She liked the smell of the long, dim stable, the sound of the horses moving in their stalls, the regular crunching as they ate their hay. Years ago, she had been in this place with John and Rupert and she had forgotten nothing. There were the corn-bins under the windows and the pieces of old harness still hanging on big nails; above, there was the loft that looked as vast as ever in the shadowy gloom, and again it invited her ascent by the iron steps between the stalls.

From the harness-room Halkett fetched a saddle, and as he put it on the mare's back, he said, "Come and say how d'you do to her."

"It's Daisy. She'll go fast. Isn't she beautiful! She's rubbing her nose on me. I wish I could ride her."

"She might let you—for half a minute. Charlie's the boy for you. Come and see what's in the harness-room."

"Not now. There isn't time."

"Wait for me then." There was pleading in his voice. "Wait in the wood. I've something to show you. Will you do that for me?"

He was standing close to her, and she did not look up. "I ought to go back, but I don't want to. I don't like ill people. They sicken me."

"Don't go, then."

Now she looked at him in search of the assurance she wanted. "I needn't, need I? Helen can manage, can't she?"

He forgot to answer because she was like a flower suddenly brought to life in Daisy's stall, a flower for grace and beauty, but a woman for something that made him deaf to what she said.

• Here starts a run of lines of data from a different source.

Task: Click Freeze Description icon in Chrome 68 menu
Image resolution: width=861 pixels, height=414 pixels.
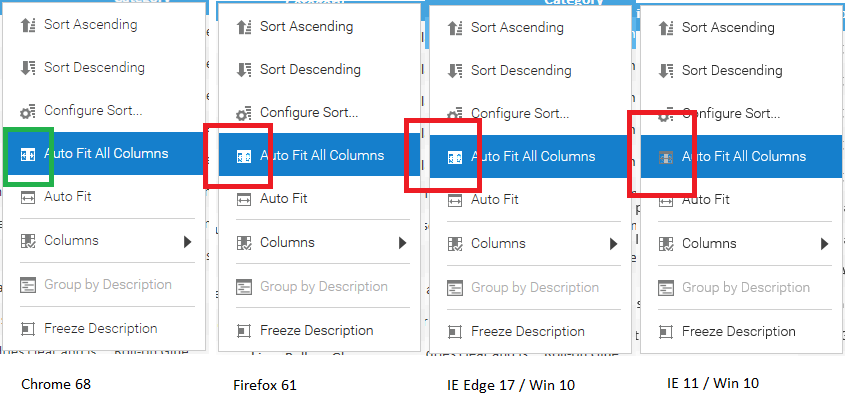Action: click(27, 329)
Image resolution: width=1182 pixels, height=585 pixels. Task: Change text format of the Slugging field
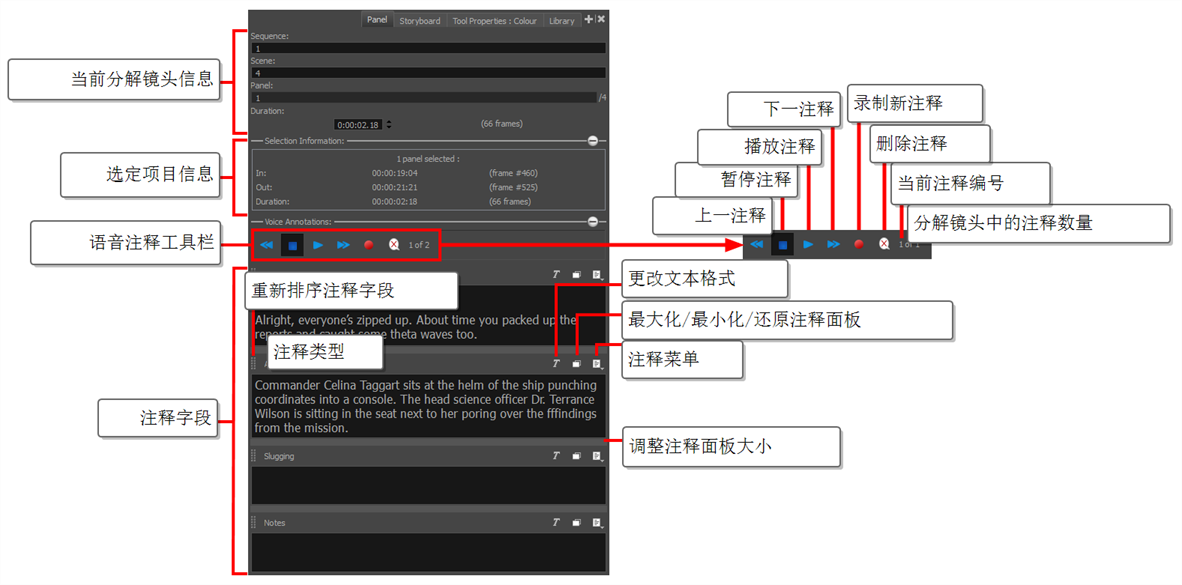tap(556, 456)
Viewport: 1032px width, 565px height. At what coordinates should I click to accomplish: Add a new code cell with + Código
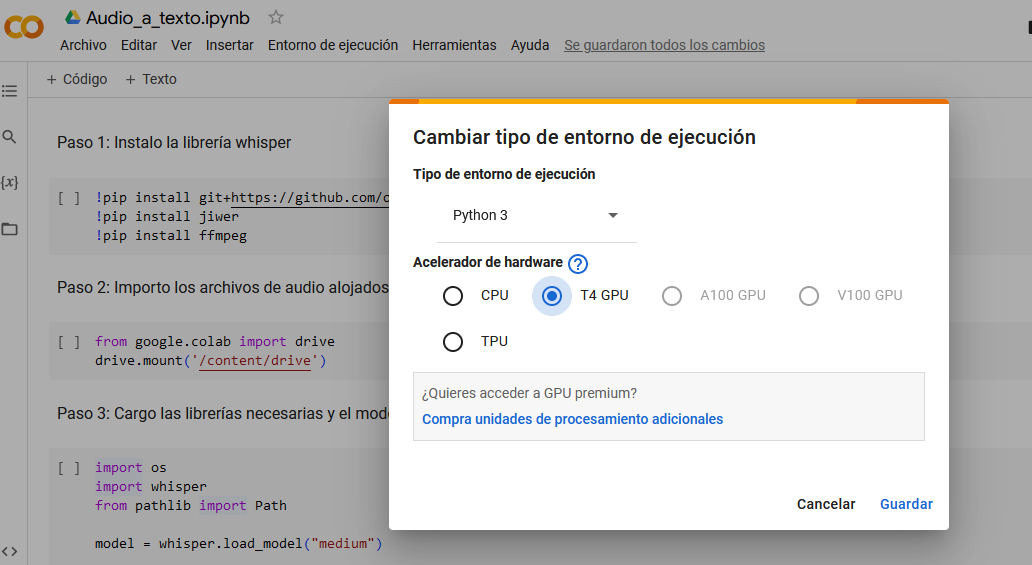pyautogui.click(x=77, y=79)
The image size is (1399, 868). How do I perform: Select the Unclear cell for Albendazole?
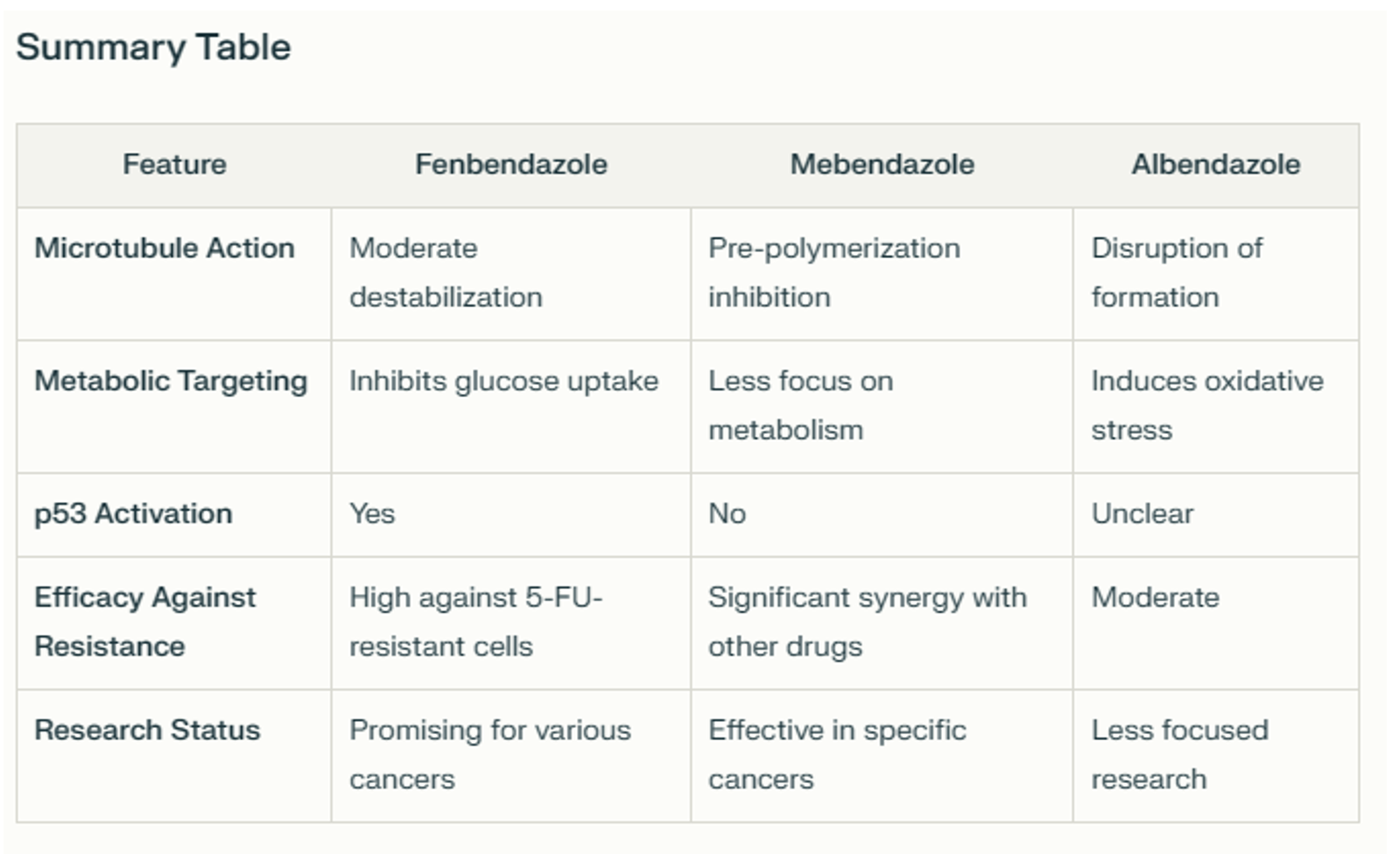click(1142, 514)
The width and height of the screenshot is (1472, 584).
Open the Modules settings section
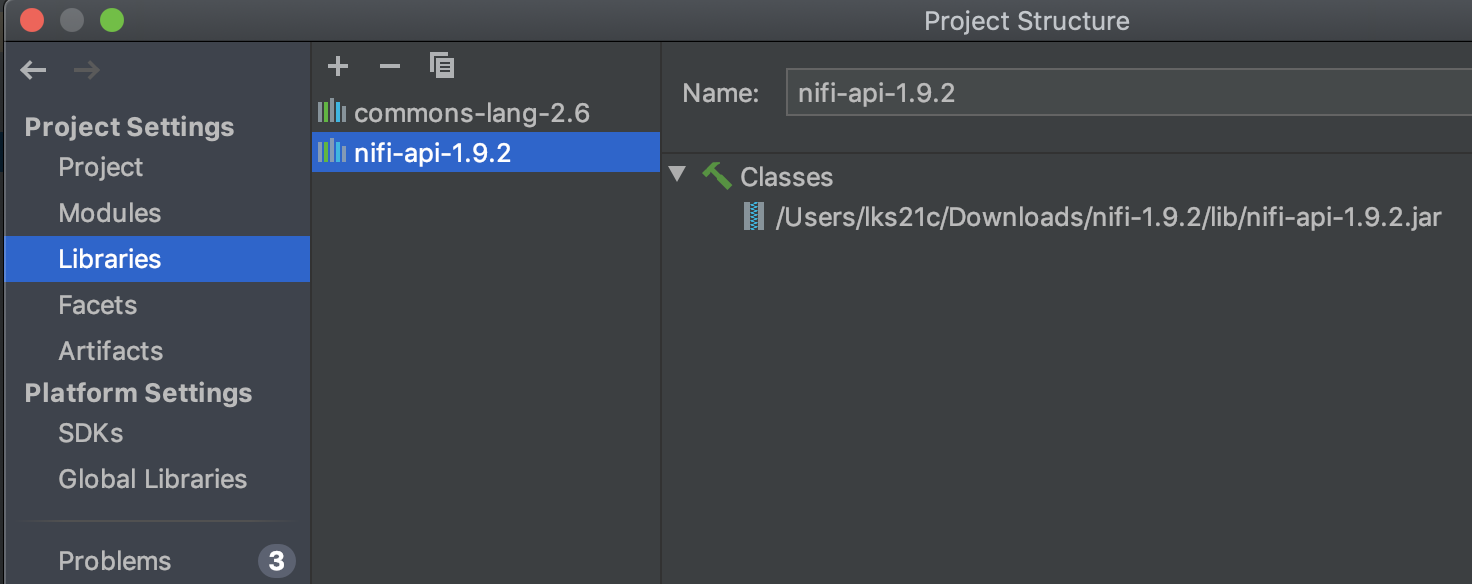110,213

"She can manage, can't she?"

"Of course." He snatched an armful of hay from a rack and led her to the larch trees and there he scraped together the fallen needles and laid the hay on them to make a bed for her.

"Rest there. Go to sleep and I'll be back before you wake."

She lay curled on her side until all sounds of him had passed and then she rolled on to her back and drew up her knees. It was dark and warm in the little wood; the straight trunks of the larches were as menacing as spears and the sky looked like a great banner tattered by their points. Though she lay still, she seemed to be marching with a host, and the light wind in the trees was the music of its going, the riven banner was a trophy carried proudly and, at a little distance, the rushing of the brook was the sound of feet following behind. For a long time she went with that triumphant army, but at length there came other sounds that forced themselves on her hearing and changed her from a gallant soldier to a girl half frightened in a wood.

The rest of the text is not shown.